Le vignoble de l’Aube figure parmi les régions spécialement défavorisées (surtout le Bar-sur-Aubois), ainsi que les coteaux Ouest de Reims et la face Nord de la Grande Montagne de Reims.
Sur les trois cépages le chardonnay est celui qui s’est le mieux comporté. C’est le pinot noir qui a donné les volumes les plus décevants cette année. Les résultats du meunier, quant à eux, ont été relativement honorables.

3° — Les récoltes dans les autres régions
Les autres vignobles français ont connu, dans l’ensemble, des péripéties analogues à celles de la Champagne : un très mauvais début de saison et des conditions plus favorables en fin de campagne. Mais les gelées les ont beaucoup moins éprouvés au départ.
Les rendements sont bien meilleurs, un peu partout, que ne le laissaient prévoir les estimations du milieu de l’été.
La sécheresse a cependant handicapé, à la fin, les vignobles les plus méridionaux.

QUALITE : L’ASSURANCE D’UN BEAU MILLESIME

Les raisins, on l’a déjà dit, se sont présentés dans un état parfait à l’heure de la cueillette.

La tâche des vendangeurs s’en est trouvée facilitée. Les opérations ont donc été menées plus rondement que d’habitude. Surtout, bien sûr, dans les crus où les grappes étaient peu nombreuses.

La vendange a débuté le lundi 30 septembre dans les secteurs les plus hâtifs. Les jours suivants, le mouvement s’est étendu progressivement aux autres régions. Le vendredi 11 octobre, tout était déjà terminé dans la plupart des crus.

Dix jours plus tard un second passage a été effectué dans beaucoup de vignes pour recueillir soit des grappes oubliées la première fois, soit des raisins dits de seconde génération que le beau temps persistant avait réussi à faire mûrir dans d’excellentes conditions, ce qui a été une chance supplémentaire.

Les services de la météorologie régionale ont relevé 226 heures d’ensoleillement en septembre et 175 en octobre. Pour septembre, la moyenne normale s’est trouvée dépassée de 62 heures et pour octobre de 70 heures. Comment s’étonner, dans ces conditions, que les raisins aient pu atteindre un état de maturité aussi remarquable.
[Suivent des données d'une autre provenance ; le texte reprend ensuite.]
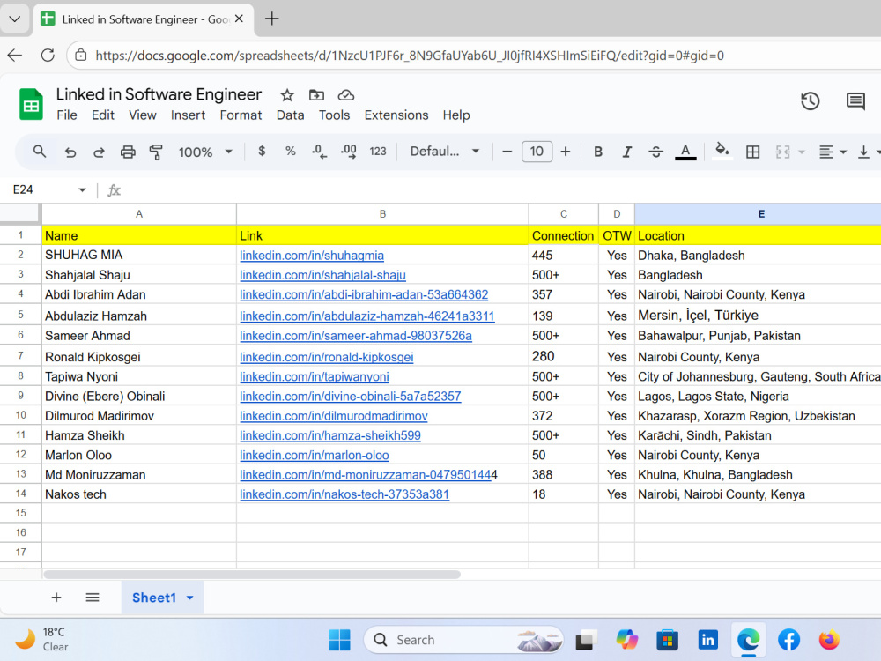Click the paint format roller icon
Viewport: 881px width, 661px height.
point(156,152)
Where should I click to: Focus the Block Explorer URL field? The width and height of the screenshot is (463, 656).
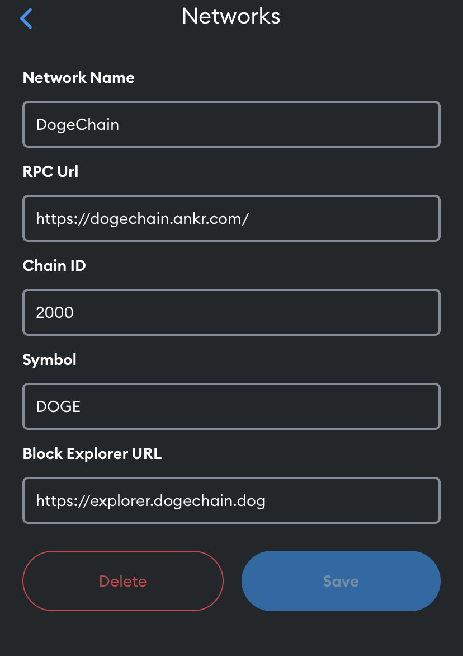click(x=232, y=500)
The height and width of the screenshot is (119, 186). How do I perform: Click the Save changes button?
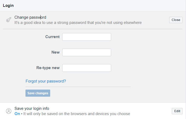click(x=38, y=93)
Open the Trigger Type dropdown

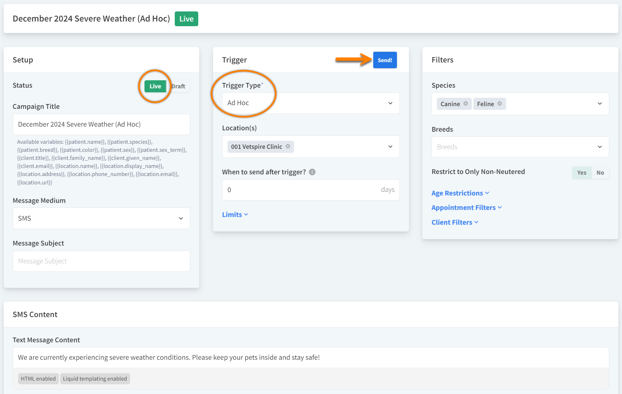(x=310, y=103)
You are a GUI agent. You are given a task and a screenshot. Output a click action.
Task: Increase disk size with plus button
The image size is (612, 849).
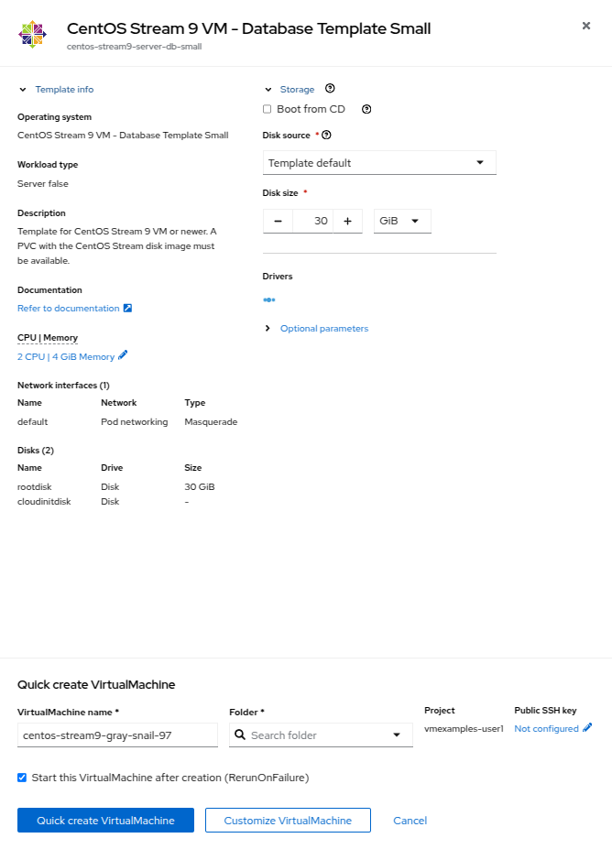[x=347, y=221]
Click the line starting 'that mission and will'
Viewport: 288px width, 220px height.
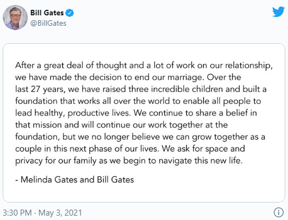coord(122,125)
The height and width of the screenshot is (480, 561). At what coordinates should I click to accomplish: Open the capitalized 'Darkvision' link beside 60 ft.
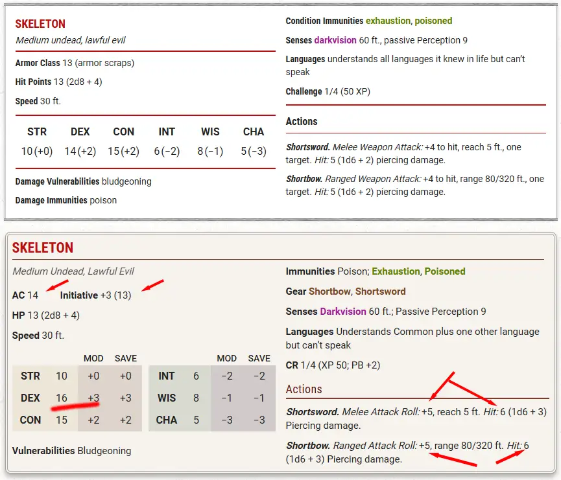(343, 312)
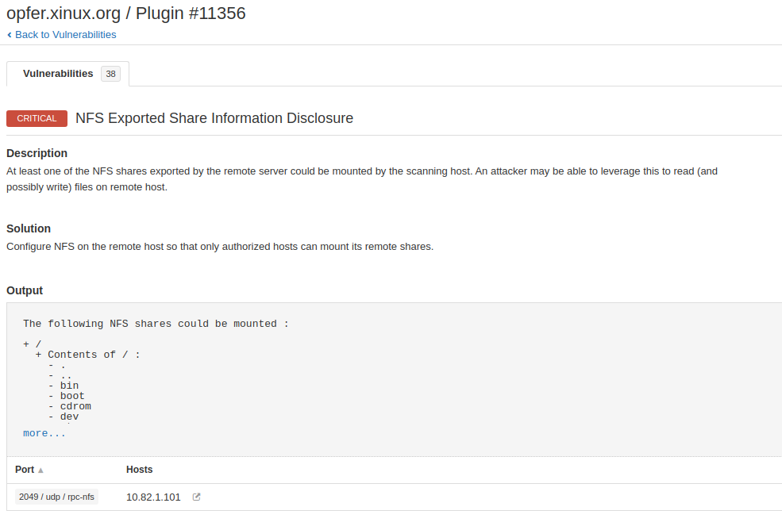The height and width of the screenshot is (526, 782).
Task: Select host 10.82.1.101 in the table
Action: (153, 497)
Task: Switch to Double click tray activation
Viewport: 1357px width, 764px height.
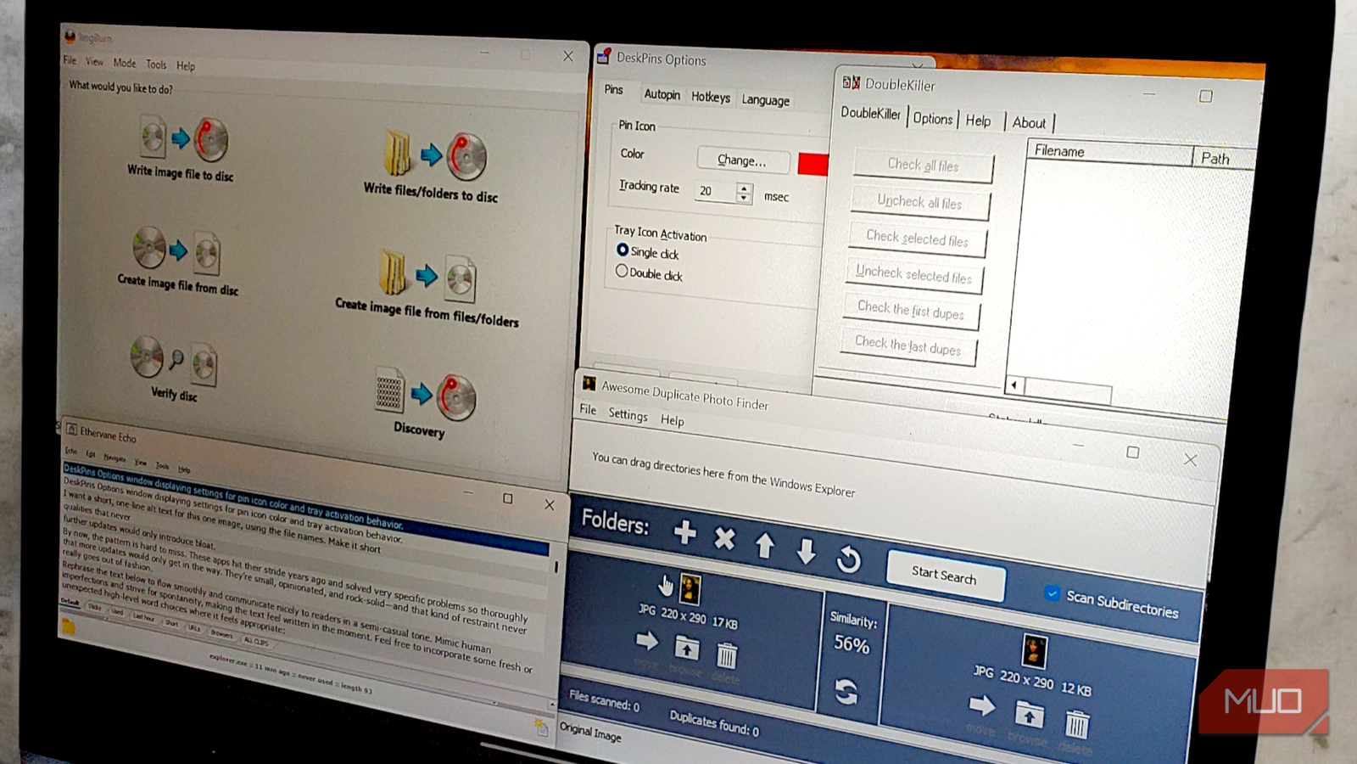Action: tap(623, 270)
Les degrés sont plus que satisfaisants pour une région comme la Champagne, où l’on ne recherche pas la richesse alcoolique mais la finesse et l’élégance. Bien sûr, les moyennes citées impliquent que beaucoup de mises en œuvre aient accusé des moyennes dépassant allègrement la barre des dix degrés.
L’acidité, gage de fraîcheur et de bonne conservation, est considérée comme fort convenable.
D’une manière générale, l’équilibre entre les deux facteurs, l’alcool en puissance et l’acidité, satisfait pleinement les vinificateurs. Les éléments sont réunis pour réaliser un beau millésime.
A quelle autre année les vins de 1985 vont-ils pouvoir se comparer ? A ceux de 1975, semble-t-il. Mais il ne faut pas se presser de porter des jugements. Les premiers tests de dégustation, au printemps, fourniront déjà quelques réponses intéressantes.

Bulletin CIVC 4ème trimestre 1985 n° 155
Analyses réalisées par les Ingénieurs & Œnologues des services techniques de l’AVC - CIVC

Notes

[1La pièce champenoise vaut 205 litres, soit 2,05 hectolitres.